The bill says offenders jailed for endangering national security cannot be granted early release unless the prisons commissioner is satisfied that the move would not be contrary to the interests of national security, regardless of whether the sentence of the prisoner “was imposed before, on or after” the new clause came into force.

But Daphne Siu Man-suen, acting law officer at the Department of Justice, insisted the clauses did not involve the question of whether the principle of retrospective effect could be adopted or not, as it only applied to criminal offences and sentence reduction was an administrative arrangement.

Before the session ended on Wednesday afternoon lawmakers and Legco’s adviser revisited some of the clauses already scrutinised.

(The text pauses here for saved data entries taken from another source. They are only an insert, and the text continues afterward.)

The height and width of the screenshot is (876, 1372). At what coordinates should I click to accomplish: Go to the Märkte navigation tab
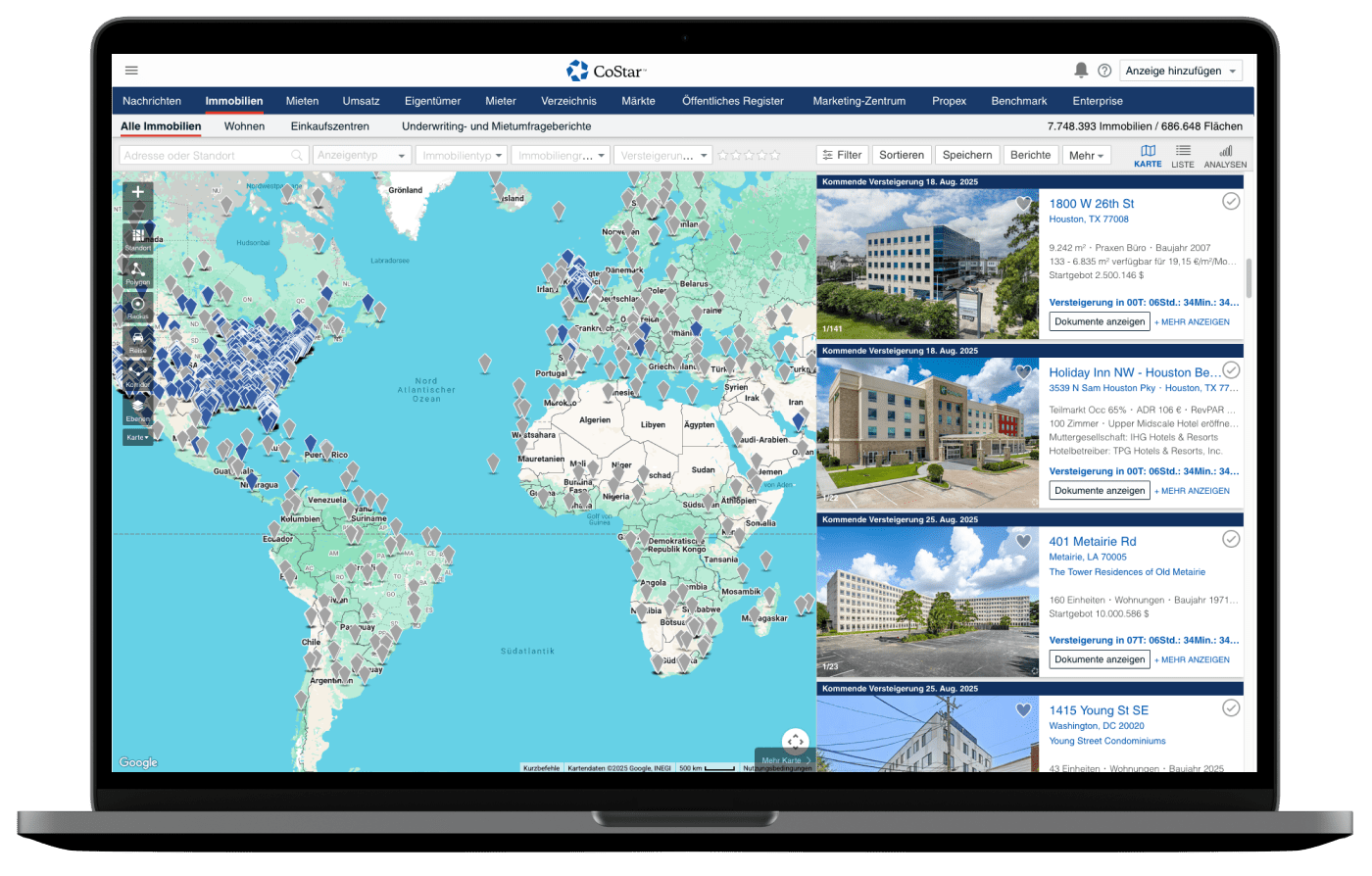coord(638,101)
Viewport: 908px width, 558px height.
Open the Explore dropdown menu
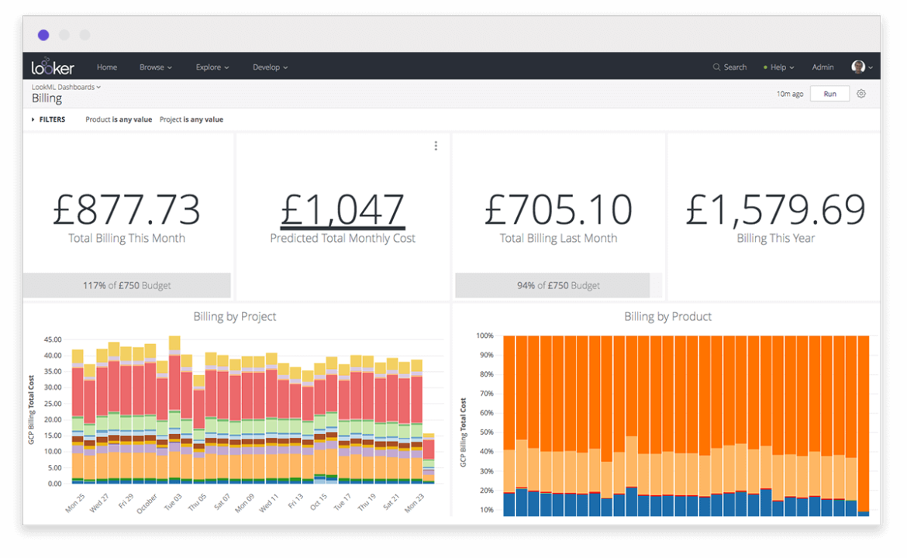pyautogui.click(x=212, y=67)
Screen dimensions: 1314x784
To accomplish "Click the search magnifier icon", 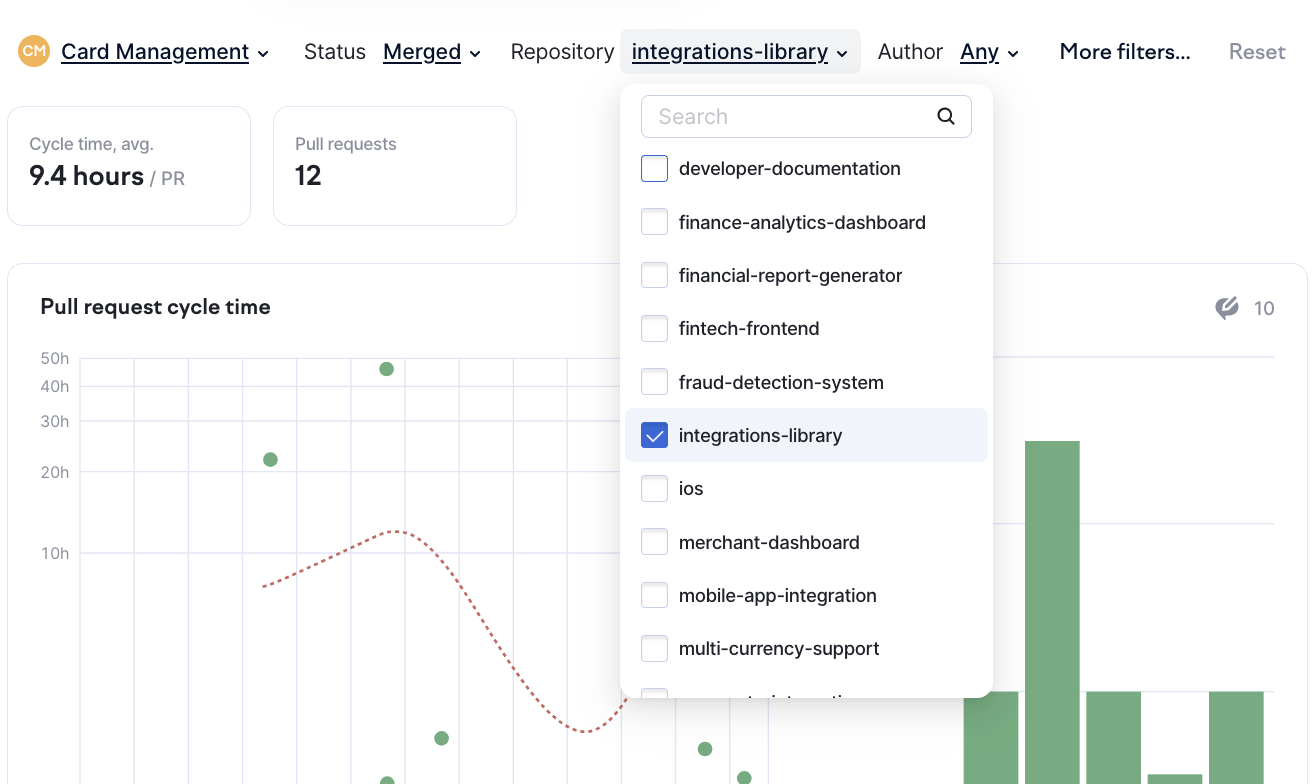I will point(945,116).
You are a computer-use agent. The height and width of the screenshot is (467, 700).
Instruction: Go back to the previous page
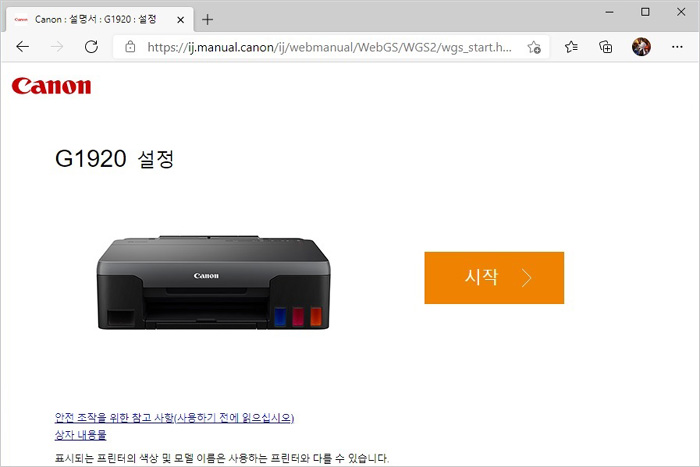tap(22, 46)
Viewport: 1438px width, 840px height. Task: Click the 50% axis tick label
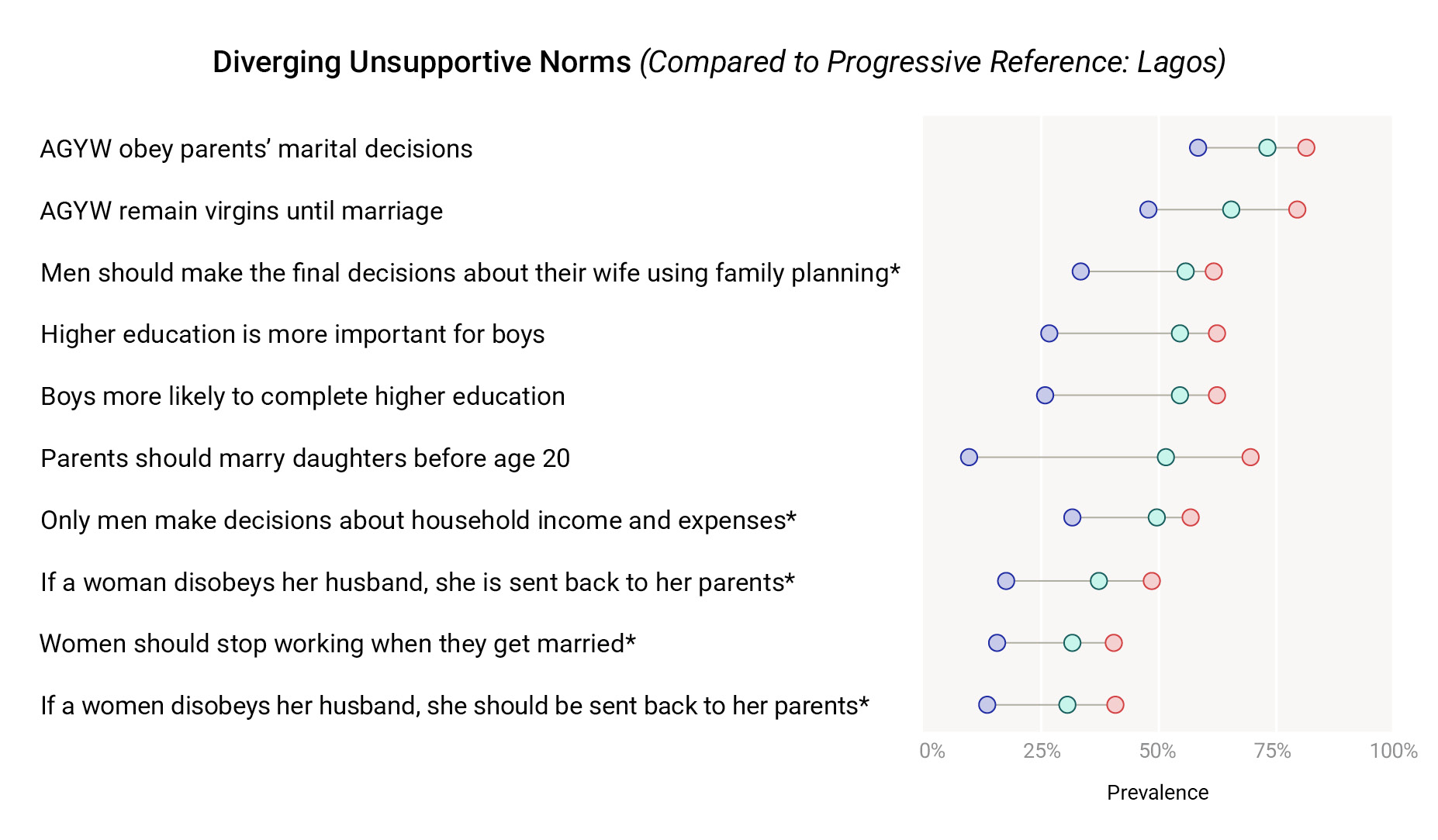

The government confirmed that prosecutors would not have to prove a seditious intent to charge a collector of seditious publications, but Tang emphasised the offence could not be established if the individual did not have “knowledge” of its seditious nature.

Tang’s response was largely in line with an earlier government statement that called out prestigious British establishment newspaper The Times for an “extremely misleading” report on a question from Peter Koon Ho-ming, a bills committee member.

Koon had asked if retention of old copies of the now closed Apple Daily would breach the law and Tang told him that people would need a reasonable excuse, such as forgetting they had them.

Jimmy Lai Chee-ying, the founder of the tabloid, is on trial over allegations of conspiracy to print and distribute seditious publications, as well as collusion with foreign forces.

Tang said that people who once again drew attention to “state secrets” that had earlier been in the public domain could still be held liable. He explained that the secrecy of material had nothing to do with public availability.